→ **EXTRACTED DATA**
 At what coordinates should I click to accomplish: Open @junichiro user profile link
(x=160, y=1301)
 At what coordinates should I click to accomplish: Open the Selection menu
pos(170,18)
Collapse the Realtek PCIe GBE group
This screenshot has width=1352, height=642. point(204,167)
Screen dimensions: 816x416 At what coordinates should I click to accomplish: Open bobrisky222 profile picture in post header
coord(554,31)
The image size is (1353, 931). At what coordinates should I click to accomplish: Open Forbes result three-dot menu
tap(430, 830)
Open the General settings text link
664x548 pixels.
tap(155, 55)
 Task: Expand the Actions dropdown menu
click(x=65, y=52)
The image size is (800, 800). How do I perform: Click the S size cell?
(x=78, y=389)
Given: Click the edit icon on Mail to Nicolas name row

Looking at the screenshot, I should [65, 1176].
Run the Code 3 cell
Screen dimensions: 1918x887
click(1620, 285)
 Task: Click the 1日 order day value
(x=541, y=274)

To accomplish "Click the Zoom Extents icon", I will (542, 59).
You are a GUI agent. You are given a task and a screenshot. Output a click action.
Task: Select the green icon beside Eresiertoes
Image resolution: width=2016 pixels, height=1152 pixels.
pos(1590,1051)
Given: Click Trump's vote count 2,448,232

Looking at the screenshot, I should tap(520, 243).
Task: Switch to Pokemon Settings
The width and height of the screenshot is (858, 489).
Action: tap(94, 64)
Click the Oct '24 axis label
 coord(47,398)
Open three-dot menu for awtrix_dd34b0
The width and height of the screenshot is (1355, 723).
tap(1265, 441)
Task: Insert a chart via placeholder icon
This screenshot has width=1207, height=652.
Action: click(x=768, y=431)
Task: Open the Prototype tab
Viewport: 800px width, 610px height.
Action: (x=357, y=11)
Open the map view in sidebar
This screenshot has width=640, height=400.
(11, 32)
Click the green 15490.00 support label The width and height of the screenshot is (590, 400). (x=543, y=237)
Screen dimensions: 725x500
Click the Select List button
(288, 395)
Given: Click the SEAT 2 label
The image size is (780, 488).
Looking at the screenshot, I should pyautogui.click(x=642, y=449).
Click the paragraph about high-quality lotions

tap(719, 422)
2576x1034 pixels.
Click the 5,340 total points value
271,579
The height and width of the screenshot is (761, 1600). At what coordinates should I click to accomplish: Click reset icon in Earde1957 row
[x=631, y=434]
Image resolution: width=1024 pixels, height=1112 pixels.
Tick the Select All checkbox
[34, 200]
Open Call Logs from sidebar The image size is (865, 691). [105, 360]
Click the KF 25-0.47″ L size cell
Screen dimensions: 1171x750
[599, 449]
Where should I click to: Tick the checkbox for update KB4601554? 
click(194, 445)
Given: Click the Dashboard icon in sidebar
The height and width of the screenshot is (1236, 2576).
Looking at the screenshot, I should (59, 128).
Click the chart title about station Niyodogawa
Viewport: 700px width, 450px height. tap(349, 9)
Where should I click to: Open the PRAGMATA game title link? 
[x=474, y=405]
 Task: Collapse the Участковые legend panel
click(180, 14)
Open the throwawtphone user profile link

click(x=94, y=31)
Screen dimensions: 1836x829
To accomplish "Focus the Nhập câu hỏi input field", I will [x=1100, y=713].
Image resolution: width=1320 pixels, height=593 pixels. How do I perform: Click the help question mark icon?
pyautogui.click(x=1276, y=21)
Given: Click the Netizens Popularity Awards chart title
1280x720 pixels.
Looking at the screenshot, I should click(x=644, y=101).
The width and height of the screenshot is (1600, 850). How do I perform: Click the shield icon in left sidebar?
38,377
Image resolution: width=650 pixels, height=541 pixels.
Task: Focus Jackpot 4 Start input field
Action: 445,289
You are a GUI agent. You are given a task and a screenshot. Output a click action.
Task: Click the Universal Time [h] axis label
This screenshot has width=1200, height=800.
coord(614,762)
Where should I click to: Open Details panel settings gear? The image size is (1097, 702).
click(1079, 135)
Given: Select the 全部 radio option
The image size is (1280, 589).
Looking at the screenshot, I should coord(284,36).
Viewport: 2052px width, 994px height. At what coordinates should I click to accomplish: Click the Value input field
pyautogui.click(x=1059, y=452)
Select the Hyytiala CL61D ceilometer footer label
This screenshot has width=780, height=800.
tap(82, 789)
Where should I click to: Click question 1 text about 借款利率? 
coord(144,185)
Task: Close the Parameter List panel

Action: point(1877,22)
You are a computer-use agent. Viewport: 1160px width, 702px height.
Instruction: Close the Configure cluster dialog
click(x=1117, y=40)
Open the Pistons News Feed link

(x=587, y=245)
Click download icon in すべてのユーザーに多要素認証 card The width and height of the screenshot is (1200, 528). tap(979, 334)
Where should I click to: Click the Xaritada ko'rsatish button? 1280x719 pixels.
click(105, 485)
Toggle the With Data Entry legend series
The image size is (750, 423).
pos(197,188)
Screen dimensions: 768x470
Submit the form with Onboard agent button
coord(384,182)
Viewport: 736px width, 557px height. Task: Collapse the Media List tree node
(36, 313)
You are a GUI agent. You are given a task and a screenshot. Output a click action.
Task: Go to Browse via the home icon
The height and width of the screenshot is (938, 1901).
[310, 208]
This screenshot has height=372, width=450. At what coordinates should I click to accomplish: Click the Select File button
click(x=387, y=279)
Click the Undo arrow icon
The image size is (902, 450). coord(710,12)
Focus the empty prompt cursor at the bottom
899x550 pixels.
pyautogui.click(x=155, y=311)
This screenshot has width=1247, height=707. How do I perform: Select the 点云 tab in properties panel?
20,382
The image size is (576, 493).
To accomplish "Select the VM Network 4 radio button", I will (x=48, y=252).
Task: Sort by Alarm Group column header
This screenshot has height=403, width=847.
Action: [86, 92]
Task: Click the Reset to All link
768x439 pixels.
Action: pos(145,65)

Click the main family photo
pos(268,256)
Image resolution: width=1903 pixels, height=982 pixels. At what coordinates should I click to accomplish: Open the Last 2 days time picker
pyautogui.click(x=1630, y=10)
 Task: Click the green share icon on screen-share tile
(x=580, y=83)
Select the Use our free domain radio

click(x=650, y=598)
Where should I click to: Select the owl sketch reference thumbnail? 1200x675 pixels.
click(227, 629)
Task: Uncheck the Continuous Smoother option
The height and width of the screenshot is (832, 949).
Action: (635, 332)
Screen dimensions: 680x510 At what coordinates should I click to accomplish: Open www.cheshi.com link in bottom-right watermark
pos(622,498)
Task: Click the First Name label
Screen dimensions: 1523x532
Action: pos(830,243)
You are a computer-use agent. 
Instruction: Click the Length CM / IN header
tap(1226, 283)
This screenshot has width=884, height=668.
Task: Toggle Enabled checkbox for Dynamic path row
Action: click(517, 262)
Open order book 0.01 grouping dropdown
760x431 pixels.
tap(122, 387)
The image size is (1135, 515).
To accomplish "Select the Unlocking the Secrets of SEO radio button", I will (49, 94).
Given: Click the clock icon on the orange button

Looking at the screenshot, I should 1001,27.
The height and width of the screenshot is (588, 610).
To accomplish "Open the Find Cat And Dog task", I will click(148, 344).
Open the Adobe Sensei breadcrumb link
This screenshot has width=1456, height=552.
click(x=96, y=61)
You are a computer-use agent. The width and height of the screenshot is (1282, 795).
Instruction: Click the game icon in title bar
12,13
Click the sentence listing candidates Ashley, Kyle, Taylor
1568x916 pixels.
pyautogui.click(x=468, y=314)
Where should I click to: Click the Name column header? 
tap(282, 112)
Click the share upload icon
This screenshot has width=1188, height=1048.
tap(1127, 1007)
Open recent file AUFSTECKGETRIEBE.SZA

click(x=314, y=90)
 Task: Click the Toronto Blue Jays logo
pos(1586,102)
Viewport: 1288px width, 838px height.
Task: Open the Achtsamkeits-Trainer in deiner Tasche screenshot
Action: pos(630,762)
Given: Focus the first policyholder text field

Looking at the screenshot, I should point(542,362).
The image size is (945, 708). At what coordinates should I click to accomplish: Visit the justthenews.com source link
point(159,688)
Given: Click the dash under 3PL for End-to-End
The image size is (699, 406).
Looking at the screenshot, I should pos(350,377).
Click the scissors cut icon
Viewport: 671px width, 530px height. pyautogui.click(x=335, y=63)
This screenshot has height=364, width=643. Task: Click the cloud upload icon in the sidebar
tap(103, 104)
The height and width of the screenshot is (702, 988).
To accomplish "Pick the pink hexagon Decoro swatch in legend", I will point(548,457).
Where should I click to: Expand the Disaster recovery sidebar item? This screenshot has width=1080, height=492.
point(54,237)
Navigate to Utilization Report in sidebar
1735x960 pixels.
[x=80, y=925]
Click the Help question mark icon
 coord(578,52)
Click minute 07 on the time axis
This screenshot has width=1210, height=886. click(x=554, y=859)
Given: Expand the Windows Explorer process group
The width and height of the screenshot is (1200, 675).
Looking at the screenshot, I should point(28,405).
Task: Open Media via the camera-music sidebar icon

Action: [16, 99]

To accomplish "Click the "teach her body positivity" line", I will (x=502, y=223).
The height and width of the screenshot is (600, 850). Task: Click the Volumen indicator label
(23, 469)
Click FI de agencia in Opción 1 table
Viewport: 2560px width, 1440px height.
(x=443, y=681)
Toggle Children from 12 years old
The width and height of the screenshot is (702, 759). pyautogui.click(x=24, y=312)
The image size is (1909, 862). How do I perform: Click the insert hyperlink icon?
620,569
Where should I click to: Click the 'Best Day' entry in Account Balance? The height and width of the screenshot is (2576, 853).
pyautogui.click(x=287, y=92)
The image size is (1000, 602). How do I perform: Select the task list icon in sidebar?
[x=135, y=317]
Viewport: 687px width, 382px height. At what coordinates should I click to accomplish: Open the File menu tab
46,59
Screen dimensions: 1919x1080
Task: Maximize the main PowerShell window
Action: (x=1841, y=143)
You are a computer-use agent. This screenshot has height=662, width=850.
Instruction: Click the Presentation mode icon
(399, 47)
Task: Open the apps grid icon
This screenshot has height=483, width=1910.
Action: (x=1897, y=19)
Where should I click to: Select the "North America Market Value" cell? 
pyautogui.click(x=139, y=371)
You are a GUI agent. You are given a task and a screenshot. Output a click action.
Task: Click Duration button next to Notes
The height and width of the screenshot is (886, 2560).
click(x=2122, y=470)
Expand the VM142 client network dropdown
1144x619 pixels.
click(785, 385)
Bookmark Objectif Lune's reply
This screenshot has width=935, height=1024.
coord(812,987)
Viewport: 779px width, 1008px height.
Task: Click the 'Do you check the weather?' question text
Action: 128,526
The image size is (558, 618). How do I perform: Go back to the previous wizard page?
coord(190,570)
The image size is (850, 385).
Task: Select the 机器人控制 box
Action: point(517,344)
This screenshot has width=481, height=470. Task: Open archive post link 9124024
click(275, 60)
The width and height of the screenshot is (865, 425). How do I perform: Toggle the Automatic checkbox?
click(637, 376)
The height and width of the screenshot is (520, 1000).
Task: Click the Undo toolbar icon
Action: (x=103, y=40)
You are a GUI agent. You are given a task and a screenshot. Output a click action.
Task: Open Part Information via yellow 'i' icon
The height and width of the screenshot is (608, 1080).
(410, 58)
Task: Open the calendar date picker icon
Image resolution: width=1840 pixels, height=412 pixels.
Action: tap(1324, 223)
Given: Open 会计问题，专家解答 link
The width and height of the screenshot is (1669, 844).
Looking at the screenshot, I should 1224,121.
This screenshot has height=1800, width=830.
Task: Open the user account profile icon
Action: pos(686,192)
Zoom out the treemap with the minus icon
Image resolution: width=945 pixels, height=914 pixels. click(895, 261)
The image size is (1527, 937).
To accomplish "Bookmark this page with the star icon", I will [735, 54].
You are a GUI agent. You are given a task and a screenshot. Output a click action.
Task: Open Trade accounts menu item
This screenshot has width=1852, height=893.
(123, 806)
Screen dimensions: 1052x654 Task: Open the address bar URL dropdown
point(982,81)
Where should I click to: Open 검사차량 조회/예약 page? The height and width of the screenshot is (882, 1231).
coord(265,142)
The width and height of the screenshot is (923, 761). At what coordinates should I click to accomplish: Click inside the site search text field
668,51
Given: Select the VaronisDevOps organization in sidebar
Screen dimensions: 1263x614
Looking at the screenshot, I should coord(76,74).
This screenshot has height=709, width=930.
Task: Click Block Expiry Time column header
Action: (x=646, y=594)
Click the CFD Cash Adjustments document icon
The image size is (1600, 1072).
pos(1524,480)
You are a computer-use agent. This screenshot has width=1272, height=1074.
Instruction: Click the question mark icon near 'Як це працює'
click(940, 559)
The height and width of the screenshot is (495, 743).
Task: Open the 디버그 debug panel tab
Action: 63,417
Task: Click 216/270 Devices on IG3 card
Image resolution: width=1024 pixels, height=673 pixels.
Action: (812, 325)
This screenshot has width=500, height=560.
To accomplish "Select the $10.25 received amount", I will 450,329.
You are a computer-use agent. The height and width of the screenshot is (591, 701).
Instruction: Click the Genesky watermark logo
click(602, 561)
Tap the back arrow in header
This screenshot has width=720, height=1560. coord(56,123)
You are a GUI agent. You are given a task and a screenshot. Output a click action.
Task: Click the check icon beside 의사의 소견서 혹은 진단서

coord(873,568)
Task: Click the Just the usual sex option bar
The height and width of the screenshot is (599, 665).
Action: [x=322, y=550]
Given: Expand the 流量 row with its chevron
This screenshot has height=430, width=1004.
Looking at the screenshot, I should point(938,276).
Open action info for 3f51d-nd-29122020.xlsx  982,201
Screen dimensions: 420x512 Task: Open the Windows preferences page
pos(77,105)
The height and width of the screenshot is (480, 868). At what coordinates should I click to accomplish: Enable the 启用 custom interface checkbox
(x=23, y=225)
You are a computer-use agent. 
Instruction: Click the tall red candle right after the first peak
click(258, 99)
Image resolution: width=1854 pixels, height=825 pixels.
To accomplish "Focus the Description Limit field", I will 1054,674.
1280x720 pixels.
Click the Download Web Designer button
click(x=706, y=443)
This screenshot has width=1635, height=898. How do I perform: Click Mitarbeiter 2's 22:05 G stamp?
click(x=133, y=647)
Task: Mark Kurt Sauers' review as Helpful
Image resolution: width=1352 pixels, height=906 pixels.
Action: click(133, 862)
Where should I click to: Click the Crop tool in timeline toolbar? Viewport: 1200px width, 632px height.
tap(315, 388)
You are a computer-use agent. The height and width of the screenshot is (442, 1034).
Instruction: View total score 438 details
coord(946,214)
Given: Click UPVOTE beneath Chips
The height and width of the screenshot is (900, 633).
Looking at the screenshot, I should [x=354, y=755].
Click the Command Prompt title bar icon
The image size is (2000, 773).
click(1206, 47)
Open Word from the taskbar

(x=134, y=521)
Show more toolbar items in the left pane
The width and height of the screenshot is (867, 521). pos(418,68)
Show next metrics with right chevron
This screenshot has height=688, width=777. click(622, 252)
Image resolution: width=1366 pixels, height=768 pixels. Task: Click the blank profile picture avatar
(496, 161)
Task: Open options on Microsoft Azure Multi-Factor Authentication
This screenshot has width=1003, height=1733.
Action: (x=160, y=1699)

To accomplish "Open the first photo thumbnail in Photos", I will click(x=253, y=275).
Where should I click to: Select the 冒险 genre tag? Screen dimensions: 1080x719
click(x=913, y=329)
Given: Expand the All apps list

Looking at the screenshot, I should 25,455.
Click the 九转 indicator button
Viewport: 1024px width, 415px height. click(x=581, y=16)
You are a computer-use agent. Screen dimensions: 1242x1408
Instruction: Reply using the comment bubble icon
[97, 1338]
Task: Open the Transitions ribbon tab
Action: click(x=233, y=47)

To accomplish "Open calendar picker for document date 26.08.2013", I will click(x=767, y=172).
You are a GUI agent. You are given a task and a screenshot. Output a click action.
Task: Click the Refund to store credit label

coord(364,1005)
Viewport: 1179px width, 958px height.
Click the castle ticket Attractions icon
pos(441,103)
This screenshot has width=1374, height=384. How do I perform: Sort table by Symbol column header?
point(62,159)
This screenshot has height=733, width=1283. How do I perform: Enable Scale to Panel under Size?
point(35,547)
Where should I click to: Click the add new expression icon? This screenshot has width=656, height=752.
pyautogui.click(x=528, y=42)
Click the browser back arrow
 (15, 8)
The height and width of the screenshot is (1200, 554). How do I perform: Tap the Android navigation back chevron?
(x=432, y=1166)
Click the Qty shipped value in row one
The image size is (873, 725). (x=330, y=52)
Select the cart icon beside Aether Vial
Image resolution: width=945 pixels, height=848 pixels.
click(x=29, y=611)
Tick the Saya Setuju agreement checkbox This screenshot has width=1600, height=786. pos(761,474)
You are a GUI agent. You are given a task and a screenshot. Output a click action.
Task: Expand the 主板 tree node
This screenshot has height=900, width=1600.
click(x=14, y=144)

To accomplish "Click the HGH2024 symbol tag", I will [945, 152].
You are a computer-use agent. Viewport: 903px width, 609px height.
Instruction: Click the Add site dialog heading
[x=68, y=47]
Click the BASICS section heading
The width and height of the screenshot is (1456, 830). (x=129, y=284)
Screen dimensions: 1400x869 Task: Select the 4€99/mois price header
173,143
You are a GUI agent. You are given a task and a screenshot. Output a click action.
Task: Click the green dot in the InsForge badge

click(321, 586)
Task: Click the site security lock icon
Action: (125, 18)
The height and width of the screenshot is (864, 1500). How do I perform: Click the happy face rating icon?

→ **YOUR OBJECTIVE**
In the records above, some lines hold the word "calendar"; copy each such line.

→ **SOLUTION FOR THIS EXERCISE**
Task: Open the calendar date picker icon
To accomplish "Open calendar picker for document date 26.08.2013", I will click(x=767, y=172).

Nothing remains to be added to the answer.